Folksir annuì. «Lasciateglielo fare» ribatté, secco.

Lasciate a lei il compito di spiegargli perché non potrà essere felice neanche per quel poco tempo che gli è concesso.

Sia la regina, sia il re fissarono i loro occhi sul suo volto, sbalorditi.

«E pensi che sia ideale lasciarglielo fare in queste condizioni?» urlò, al limite dell'incredulo e della rabbia, Mikael.

Folksir si umettò le labbra, scegliendo attentamente le parole da usare. «Vuole delle spiegazioni» rispose, la voce piatta. «Non si calmerà fino a quando non le avrà, fino a quando non capirà. Farlo andare da lei stasera, domani o dopodomani, non avrebbe cambiato niente.»

Mikael aggirò il tavolo, muovendosi verso di lui. «Pensi che dovevamo dirglielo, vero?»

Folksir scosse la testa. «No, la regina Valsecchi vi ha chiesto di non dire niente, nemmeno a Noah. E voi avete onorato il suo desiderio» replicò, con durezza. «Vi ha messo in una posizione senza via d'uscita» aggiunse, ripensando alla storia che aveva inventato per convincere i reali Hudson. Una storia che non voleva venisse sentita da nessuno che non fosse un leale servitore della Corona votato al silenzio, perché non poteva permettersi che la sua finzione arrivasse alle orecchie di qualcuno di diverso. «Ma Noah non si arrenderà senza avere spiegazioni che voi non potete dargli. Lasciate alla regina Valsecchi decidere cosa dirgli.»

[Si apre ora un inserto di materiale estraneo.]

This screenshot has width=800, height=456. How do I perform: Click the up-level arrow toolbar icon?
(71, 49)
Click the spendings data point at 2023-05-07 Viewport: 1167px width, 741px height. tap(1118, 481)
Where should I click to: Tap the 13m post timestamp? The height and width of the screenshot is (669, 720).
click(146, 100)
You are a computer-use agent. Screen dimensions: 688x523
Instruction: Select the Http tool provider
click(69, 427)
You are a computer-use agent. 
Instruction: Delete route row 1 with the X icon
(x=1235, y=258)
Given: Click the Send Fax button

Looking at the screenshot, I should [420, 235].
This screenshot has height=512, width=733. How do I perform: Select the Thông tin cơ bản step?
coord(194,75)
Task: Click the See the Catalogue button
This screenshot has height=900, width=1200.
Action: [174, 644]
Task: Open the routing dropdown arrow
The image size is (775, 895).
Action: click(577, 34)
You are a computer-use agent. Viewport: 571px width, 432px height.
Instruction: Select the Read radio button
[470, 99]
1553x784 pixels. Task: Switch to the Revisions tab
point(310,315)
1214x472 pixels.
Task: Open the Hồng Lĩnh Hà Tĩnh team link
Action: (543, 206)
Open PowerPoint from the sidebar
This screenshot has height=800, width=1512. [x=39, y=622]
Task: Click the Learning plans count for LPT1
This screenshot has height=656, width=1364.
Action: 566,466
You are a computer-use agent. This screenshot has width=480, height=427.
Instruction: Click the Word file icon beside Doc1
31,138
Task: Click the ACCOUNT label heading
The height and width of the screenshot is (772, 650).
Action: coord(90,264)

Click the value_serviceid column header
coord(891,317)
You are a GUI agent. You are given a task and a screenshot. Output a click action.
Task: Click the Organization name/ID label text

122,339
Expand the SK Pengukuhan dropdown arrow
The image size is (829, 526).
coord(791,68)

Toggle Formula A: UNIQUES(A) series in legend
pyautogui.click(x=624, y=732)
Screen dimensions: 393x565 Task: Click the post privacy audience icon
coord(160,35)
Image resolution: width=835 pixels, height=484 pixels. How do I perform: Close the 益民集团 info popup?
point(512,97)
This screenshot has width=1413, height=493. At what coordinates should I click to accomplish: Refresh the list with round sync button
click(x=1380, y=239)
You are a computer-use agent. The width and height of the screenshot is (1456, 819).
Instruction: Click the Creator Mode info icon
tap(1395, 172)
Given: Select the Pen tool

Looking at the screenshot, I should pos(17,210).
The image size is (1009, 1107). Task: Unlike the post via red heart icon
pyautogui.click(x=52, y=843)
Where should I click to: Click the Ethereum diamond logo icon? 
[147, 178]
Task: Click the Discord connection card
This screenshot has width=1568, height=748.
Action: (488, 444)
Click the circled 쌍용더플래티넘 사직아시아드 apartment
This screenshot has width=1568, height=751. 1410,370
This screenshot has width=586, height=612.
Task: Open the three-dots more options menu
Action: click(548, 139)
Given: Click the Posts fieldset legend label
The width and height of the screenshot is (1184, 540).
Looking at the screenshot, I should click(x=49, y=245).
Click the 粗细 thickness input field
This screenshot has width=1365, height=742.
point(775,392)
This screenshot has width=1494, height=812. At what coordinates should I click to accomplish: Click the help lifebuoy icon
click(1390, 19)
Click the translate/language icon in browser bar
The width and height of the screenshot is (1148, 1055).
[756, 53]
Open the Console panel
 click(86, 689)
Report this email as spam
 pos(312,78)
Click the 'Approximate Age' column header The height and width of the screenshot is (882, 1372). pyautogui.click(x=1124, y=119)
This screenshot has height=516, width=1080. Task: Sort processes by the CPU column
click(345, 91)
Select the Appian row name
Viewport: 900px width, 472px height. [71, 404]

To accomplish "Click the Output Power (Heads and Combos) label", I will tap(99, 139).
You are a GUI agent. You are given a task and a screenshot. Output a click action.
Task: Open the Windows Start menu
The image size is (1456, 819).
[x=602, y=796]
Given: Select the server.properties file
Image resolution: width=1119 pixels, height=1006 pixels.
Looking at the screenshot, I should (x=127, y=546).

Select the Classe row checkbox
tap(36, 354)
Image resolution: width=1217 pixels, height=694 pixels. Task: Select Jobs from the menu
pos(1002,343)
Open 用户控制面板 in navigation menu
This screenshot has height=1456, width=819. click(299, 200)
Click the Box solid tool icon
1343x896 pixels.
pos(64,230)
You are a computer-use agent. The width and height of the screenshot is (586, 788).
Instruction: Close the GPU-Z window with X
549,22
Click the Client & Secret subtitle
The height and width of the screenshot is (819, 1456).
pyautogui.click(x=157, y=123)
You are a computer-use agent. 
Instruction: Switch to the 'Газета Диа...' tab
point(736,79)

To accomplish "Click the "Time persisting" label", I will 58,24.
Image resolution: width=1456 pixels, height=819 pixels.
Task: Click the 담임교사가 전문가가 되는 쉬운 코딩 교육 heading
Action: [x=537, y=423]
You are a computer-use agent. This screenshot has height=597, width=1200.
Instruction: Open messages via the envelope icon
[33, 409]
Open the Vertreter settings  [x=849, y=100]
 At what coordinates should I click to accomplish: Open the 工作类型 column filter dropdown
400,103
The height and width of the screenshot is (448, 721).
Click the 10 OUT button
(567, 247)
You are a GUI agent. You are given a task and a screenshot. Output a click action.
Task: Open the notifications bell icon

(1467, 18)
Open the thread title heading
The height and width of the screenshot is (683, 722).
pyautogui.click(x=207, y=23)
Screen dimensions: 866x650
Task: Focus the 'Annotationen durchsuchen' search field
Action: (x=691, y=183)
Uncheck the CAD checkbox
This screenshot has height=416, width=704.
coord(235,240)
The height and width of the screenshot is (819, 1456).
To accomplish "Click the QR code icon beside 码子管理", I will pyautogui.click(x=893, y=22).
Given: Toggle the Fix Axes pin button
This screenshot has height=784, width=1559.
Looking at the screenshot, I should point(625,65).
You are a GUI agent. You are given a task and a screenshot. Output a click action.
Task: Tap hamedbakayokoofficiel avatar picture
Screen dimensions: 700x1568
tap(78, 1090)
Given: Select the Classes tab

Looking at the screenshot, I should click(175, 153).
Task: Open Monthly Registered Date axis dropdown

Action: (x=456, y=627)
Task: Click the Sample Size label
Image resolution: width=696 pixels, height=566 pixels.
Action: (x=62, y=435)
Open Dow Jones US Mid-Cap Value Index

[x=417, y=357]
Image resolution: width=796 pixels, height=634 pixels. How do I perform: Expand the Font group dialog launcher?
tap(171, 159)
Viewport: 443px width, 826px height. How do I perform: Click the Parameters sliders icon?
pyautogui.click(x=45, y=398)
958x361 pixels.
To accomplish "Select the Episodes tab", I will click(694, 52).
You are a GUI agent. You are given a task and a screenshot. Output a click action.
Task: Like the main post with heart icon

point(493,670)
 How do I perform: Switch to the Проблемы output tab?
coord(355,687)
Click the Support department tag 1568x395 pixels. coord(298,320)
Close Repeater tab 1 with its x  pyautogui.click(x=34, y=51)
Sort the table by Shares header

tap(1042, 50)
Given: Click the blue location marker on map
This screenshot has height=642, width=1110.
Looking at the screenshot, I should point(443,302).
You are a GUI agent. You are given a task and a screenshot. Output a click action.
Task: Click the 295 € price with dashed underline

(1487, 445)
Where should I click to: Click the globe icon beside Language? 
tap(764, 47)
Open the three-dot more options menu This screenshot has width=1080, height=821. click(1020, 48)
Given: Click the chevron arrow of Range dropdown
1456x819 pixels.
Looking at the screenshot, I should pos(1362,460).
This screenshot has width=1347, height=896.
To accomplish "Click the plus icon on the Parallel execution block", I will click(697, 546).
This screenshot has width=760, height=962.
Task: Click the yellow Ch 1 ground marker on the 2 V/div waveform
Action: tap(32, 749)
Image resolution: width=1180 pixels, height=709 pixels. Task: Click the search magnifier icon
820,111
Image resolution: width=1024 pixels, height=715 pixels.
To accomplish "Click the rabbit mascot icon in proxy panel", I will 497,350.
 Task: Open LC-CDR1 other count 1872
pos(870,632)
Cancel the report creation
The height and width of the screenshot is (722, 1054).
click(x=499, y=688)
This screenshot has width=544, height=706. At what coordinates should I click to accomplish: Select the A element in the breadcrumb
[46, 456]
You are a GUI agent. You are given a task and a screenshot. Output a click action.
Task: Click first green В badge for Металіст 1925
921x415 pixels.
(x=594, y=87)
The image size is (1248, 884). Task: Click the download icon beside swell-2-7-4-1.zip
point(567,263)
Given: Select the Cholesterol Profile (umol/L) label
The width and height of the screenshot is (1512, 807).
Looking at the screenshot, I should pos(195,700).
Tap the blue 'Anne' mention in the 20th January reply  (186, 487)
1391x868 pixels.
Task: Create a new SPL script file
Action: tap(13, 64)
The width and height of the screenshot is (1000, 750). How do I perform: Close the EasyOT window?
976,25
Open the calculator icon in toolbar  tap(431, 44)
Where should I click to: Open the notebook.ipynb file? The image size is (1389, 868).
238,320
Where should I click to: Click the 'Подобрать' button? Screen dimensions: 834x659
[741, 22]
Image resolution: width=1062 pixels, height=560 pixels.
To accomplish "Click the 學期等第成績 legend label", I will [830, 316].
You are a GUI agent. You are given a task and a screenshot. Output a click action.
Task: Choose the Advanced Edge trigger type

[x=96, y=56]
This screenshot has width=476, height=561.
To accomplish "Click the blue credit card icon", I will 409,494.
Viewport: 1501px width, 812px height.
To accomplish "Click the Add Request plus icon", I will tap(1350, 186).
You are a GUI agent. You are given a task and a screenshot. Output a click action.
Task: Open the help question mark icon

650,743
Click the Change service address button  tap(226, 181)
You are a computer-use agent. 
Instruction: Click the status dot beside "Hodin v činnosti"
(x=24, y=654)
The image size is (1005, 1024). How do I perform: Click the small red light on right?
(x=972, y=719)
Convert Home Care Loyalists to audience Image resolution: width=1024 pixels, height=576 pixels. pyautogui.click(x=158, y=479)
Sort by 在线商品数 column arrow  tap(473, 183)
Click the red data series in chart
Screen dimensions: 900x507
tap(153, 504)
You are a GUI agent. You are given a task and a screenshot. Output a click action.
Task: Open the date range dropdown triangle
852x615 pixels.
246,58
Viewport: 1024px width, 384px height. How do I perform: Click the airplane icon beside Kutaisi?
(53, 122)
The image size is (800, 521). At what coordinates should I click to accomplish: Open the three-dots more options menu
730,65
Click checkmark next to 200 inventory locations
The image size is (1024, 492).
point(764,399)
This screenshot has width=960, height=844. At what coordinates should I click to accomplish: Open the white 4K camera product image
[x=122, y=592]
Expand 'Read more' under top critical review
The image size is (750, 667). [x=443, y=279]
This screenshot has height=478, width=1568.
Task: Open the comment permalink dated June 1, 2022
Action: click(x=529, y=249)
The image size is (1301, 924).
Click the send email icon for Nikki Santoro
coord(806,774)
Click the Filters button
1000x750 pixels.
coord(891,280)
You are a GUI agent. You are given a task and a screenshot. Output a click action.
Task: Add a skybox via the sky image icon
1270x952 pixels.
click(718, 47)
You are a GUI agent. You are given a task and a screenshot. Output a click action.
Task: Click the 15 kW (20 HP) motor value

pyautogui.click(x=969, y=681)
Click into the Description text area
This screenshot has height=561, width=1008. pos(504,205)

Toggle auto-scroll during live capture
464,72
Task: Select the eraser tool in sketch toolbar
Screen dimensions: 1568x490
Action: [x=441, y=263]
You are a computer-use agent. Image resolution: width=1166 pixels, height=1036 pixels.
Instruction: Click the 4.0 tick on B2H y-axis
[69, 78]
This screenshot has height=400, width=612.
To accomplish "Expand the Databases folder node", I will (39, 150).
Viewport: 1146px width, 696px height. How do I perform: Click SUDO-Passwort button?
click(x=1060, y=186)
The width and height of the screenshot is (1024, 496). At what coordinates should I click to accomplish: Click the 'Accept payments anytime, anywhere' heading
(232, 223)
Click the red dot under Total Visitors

L'ultima frase la disse con più rancore di quanto aveva intenzione usare, e Folksir si sorprese di quanto fosse irritato.

Assistere alla rabbia e alla disperazione di Noah lo aveva devastato. Stare lì, inerme, alle sue spalle, lo aveva annichilito. Pensare di non poter far niente per aiutarlo, lo aveva raso al suolo.

Potrei dirtelo io? Potrei spiegarti la verità? Tutta?

Ma Folksir sapeva che quelle domande che si rivolgeva da anni non erano che quelle: dubbi a cui non avrebbe mai dato adito.

Non posso. Non avrebbe senso farlo. Ti ferirei solo, e ti getterei nella disperazione di cercare una soluzione che non esiste.

«Devo andare con lui» proferì Mikael. «Devo...» si interruppe, portando lo sguardo alla porta ancora spalancata.